Task directions | Return the entries in full, exactly as they were written.

════════

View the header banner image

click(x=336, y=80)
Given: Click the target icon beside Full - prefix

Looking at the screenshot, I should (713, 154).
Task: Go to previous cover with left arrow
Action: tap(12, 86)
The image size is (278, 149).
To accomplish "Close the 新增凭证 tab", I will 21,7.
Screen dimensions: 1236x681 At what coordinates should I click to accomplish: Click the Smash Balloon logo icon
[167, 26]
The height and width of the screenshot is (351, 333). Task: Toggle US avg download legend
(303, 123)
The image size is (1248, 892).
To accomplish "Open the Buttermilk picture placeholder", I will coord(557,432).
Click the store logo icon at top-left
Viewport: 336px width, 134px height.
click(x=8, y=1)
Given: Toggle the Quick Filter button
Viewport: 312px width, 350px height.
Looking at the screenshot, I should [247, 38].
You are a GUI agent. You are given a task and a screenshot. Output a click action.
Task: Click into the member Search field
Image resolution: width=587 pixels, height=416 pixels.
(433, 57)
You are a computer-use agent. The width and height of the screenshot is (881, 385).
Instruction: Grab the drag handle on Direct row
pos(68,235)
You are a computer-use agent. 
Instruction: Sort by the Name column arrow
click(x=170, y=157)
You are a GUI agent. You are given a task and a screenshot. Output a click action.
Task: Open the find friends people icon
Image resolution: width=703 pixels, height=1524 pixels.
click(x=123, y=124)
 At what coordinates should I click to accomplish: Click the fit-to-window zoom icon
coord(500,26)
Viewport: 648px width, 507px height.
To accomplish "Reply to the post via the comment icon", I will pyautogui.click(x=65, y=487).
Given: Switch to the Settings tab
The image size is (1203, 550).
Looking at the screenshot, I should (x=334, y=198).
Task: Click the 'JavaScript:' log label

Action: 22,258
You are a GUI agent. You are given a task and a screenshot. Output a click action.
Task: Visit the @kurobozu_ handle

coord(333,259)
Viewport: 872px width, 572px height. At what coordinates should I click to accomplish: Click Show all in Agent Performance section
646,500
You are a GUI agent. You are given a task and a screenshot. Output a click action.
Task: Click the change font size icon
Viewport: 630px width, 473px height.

════════

Exercise solution |
View the header banner image

click(x=336, y=80)
Given: Click the target icon beside Full - prefix

Looking at the screenshot, I should (713, 154).
Task: Go to previous cover with left arrow
Action: tap(12, 86)
The image size is (278, 149).
To accomplish "Close the 新增凭证 tab", I will 21,7.
Screen dimensions: 1236x681 At what coordinates should I click to accomplish: Click the Smash Balloon logo icon
[167, 26]
The height and width of the screenshot is (351, 333). Task: Toggle US avg download legend
(303, 123)
The image size is (1248, 892).
To accomplish "Open the Buttermilk picture placeholder", I will coord(557,432).
Click the store logo icon at top-left
Viewport: 336px width, 134px height.
click(x=8, y=1)
Given: Toggle the Quick Filter button
Viewport: 312px width, 350px height.
Looking at the screenshot, I should [247, 38].
You are a GUI agent. You are given a task and a screenshot. Output a click action.
Task: Click into the member Search field
Image resolution: width=587 pixels, height=416 pixels.
(433, 57)
You are a computer-use agent. The width and height of the screenshot is (881, 385).
Instruction: Grab the drag handle on Direct row
pos(68,235)
You are a computer-use agent. 
Instruction: Sort by the Name column arrow
click(x=170, y=157)
You are a GUI agent. You are given a task and a screenshot. Output a click action.
Task: Open the find friends people icon
Image resolution: width=703 pixels, height=1524 pixels.
click(x=123, y=124)
 At what coordinates should I click to accomplish: Click the fit-to-window zoom icon
coord(500,26)
Viewport: 648px width, 507px height.
To accomplish "Reply to the post via the comment icon", I will pyautogui.click(x=65, y=487).
Given: Switch to the Settings tab
The image size is (1203, 550).
Looking at the screenshot, I should (x=334, y=198).
Task: Click the 'JavaScript:' log label

Action: 22,258
You are a GUI agent. You are given a task and a screenshot. Output a click action.
Task: Visit the @kurobozu_ handle

coord(333,259)
Viewport: 872px width, 572px height. At what coordinates should I click to accomplish: Click Show all in Agent Performance section
646,500
You are a GUI agent. You are given a task and a screenshot. Output a click action.
Task: Click the change font size icon
Viewport: 630px width, 473px height.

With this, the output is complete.